[lug] More wood on the fire (High resolution timers)

Sun Feb 23 20:54:31 MST 2003

At the risk of starting a riot, I have to ask a really dumb question.

Why do you care to know the time to a resolution of 1 usec?

If you just need the time - a single measurement - you can 
certainly use gettimeofday() and a combination of NTP and local 
clock skewing to get the actual time to within 10msec or so.

But if you you're trying to create a high resolution interval 
timer, you'll need to make multiple calls to gettimeofday() and 
the context switch latency that can occur between these calls will 
become a huge issue.

Consider the following code.  (And run it on your system, although 
you may need to tweak some of the numbers.)

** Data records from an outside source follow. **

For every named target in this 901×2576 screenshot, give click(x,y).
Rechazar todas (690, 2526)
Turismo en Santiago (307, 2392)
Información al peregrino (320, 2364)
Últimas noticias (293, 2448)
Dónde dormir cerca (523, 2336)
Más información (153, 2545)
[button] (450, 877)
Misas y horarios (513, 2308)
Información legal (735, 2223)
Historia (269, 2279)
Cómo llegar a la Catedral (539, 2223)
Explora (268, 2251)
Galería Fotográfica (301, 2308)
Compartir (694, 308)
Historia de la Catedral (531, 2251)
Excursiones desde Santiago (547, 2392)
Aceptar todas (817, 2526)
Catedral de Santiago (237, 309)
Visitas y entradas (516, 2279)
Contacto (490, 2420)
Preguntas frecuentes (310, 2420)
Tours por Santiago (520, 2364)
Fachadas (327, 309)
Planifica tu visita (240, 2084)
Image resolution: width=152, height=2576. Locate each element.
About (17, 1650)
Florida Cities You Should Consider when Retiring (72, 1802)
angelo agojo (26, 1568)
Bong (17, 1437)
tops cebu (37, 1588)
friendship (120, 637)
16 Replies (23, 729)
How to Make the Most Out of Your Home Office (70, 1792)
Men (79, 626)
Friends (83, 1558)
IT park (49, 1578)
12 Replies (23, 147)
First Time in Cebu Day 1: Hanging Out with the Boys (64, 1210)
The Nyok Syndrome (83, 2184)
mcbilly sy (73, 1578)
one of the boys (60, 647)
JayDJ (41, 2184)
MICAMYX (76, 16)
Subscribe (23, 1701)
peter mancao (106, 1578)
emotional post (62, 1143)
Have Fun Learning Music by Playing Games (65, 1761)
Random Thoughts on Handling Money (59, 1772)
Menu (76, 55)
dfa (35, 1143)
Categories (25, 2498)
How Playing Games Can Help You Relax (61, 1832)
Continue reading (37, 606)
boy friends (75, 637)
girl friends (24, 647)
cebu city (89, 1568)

long process (long count, const char *buffer)
{
     struct timeval start, stop;
     long i, j, x, delay;

     gettimeofday(&start, NULL);
     /* do something that can't be optimized out of existence. */
     x = 0;
     for (i = 0; i < count; i++) {
         for (j = 0; j < 1<<13; j++) {
             x = (x << 1) ^ buffer[j % 20];
         }
     }
     gettimeofday(&stop, NULL);

     delay = 1000000 * (stop.tv_sec - start.tv_sec);
     delay = delay + stop.tv_usec - start.tv_usec;

     return delay;
}

int main()
{
     int i;
     long baseline = 0;
     long delay[20];

     for (i = 0; i < 20; i++) delay[i] = 0;

     for (i = 0; i < 20; i++) {
         for (count = 1; count < 20; count++) {
             delay[count] += process(count,
                 "the quick brown fox jump over the lazy dog");
         }
     }

     baseline = delay[1];
     for (i = 1; i < 20; i++) {
         printf("%2ld: %6.2f\n", i,
             100.0*(float)(delay[i]-(i*baseline))/
             (float)baseline);
     }
}

The time consumed by "process()" should scale linearly with the 
count, so the numbers printed later should hover around 0%.

But they don't.  Even with 20 runs averaged there's a lot of 
variability, but this is representantive:

  1:   0.00
  2:   3.14
  3: 160.48
  4:  17.94
  5:  18.10
  6:  22.68
  7:  34.80
  8:  44.18
  9:  43.51
10:  85.85
11:  58.61
12:  63.25
13:  66.86
14: 120.00
15:  89.56
16:  77.52
17:  92.06
18:  94.81
19: 104.92

The numbers are a bit wierd, but the second column is an attempt 
to normalize the "excess" time over n*O(1), where O(1) has 
arbitrary units of 100.  So for n=19, the time should have been 
1900, but was actually 1900+104.92 = 2004.92.

For n=3, the time should have been 300 but was actually 460.48.
The huge hit here is because it's close to the system time slice - 
shorter runs often avoid the hit, while longer runs can amortize 
the cost over more slices spent entirely in the delay loop.

The point of this exercise is that the latency in the time slices 
causes an anomomously, and highly unpredictable overhead, to be 
added to any time measurement of a software task that spans 
multiple timeslices.  If you can stay within a single timeslice 
(perhaps tossing any anomomously high numbers) you can get good 
results on a stock kernel, but if you're trying to measure time 
delays that are within an order of magnitude of the timeslice 
you're hosed.

Bear